STATISTIC: The default value for this field is "raw" which states that the recorded value is a measurement rather than some statistics. If the value is a statistics taking out of a set of measurements, it can be set as one of the following value:

  • "mean": Mean value.
  • "median": Median value.
  • "mode": Mode of the distribution.
  • "sem": Standard error of the mean.
  • "sd": Standard deviation.
  • "var": Maximal value.
  • "CI_90" : 90% confidence interval.
  • "CI_95" : 95% confidence interval.
  • "CI_99" : 99% confidence interval.
  • "N": Number of samples.
  • "min": Minimal value.
  • "max": Maximal value.
  • "other": States that value is some statistics which is not available in the previous choices.

RELATIONSHIP: Establishes the relationship between the entities involved in a measurement.
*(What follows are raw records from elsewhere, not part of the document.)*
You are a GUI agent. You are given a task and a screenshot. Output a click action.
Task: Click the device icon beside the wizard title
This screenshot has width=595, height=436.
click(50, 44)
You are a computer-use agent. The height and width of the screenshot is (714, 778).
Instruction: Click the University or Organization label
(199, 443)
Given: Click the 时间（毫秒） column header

The default value type is "point". The other types ("directed" and "undirected") are useful for measurements where there is intrinsically two entities involved in the measurement such as those concerning connectivity.

  • With type == "point":
    • "entity1": Object TAG defining the entity to which the relationship applies (e.g., a specific ion channel variety).
    • "entity2": Always equal to None since this type of relationship involved just one entity.
  • With type == "directed":
    • "entity1": Object TAG defining the entity which is the starting point of a directed relationship (e.g., a brain region, a cell type).
    • "entity2": Object TAG defining the entity which is the ending point of a directed relationship (e.g., a brain region, a cell type).
  • With type == "undirected":
    • "entity1": Object TAG defining one of the two entities involved in this undirected relationship (e.g., a brain region, a cell type).
    • "entity2": Object TAG defining one of the two entities involved in this undirected relationship (e.g., a brain region, a cell type).
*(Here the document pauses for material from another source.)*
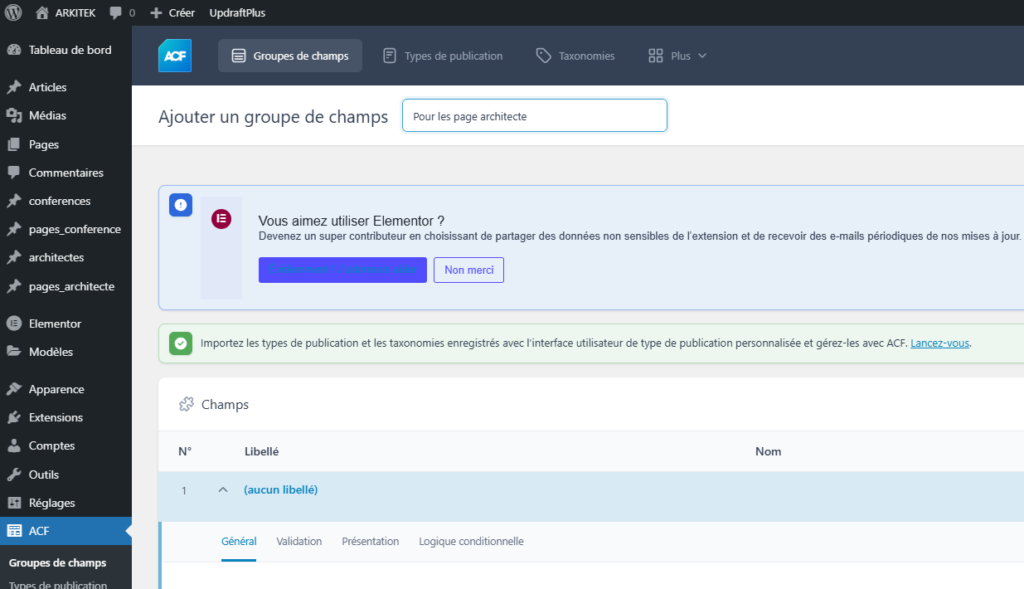Image resolution: width=1024 pixels, height=589 pixels.
Task: Click the WordPress logo icon
Action: 13,13
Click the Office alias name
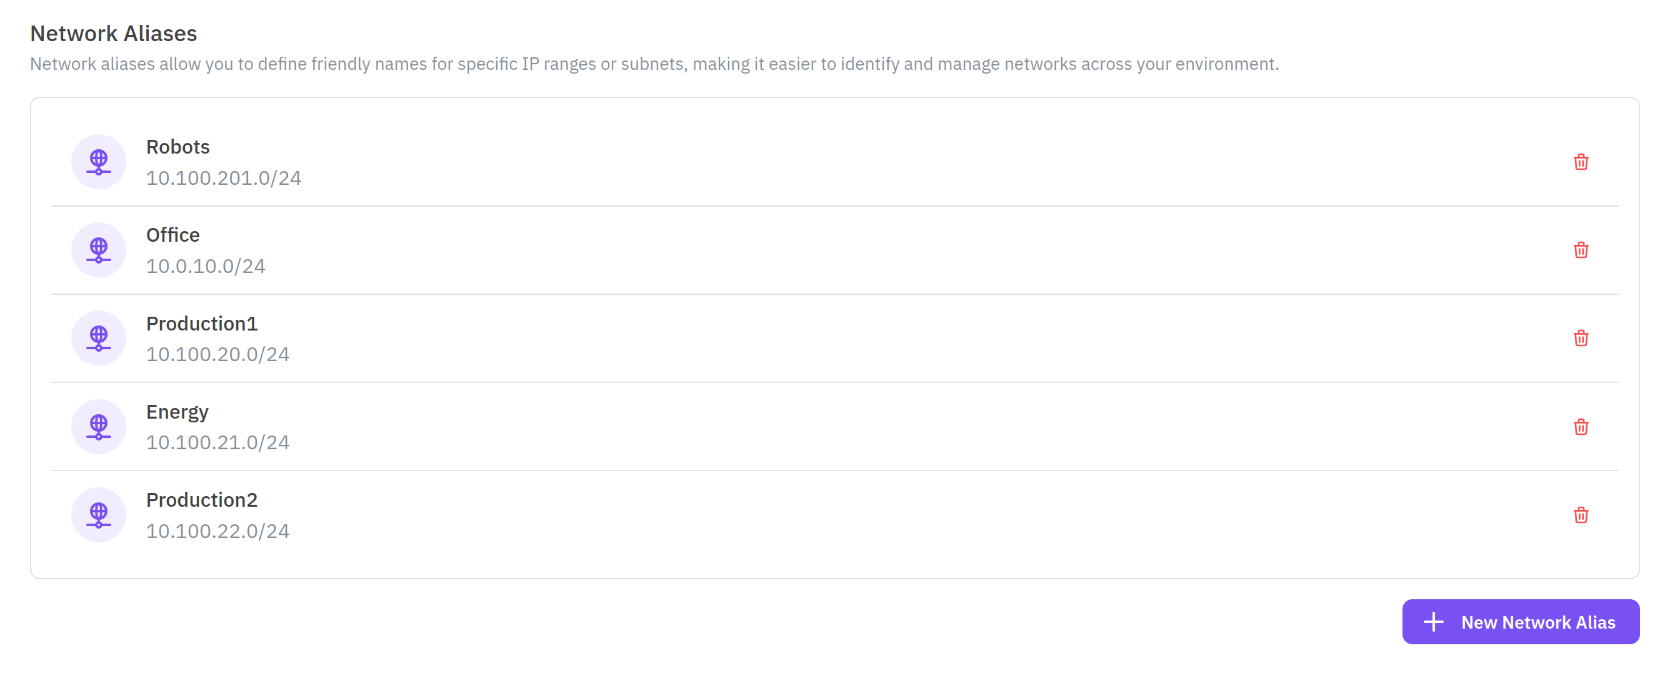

VARIABLE: Defines a variable. As opposed to the NUMERICAL_VARIABLE, objects of the VARIABLE class do not hold any specific values.

  • typeId: Unique ID of the parameter type associated with this variable. List of defined parameter types and their ID is available in the project modelingDictionary.csv file.
  • unit: Unit associated with this variable. Validity of the specified unit is verified with the quantities Python package.
  • statistic: Object of type STATISTIC used to define whether this variable hold values for single measures or if it is the result of a statistical operation performed on a sample of measures.

NUMERICAL_VARIABLE: Defines variables object that store specific values.

  • typeId: Unique ID of the parameter type associated with this variable. List of defined parameter types and their ID is available in the project modelingDictionary.csv file.
  • values: Object of type VALUES used to hold specific values associated with this variable.

VALUES:

  • With type == "simple": Used for values that are defined by a single standalone variable (as opposed to compound values).

    • "values": List of floats holding the measured values.
    • "unit": Unit for the values.
    • "statistic": Object of type STATISTIC defining whether the values are direct measurements (then it take the value of "raw") or if a statistic was used to obtain the values from the original sample of measurements (then it take the name of the statistic).
  • With type == "compound": For values that are compound, that is, that are in fact a mixture of different values. We see these types for example when a mean value is reported along with its standard error and the size of the sample. It makes no sense to report the standard error or the sample size as a standalone values. Similarly, important information is lost if we report only the mean values. This set of values are forming a unity and this unity can be preserved by defining them using the compound type.

    • "valueLst": List of VALUES objects that forms a logical ensemble to described a specific set of measurement (e.g., a mean and its standard deviation).

PARAMETER_REFERENCE:

  • instanceId: Value of the id field of a PARAMETER object.
  • paramTypeId: Value of the typeId associated with this parameter.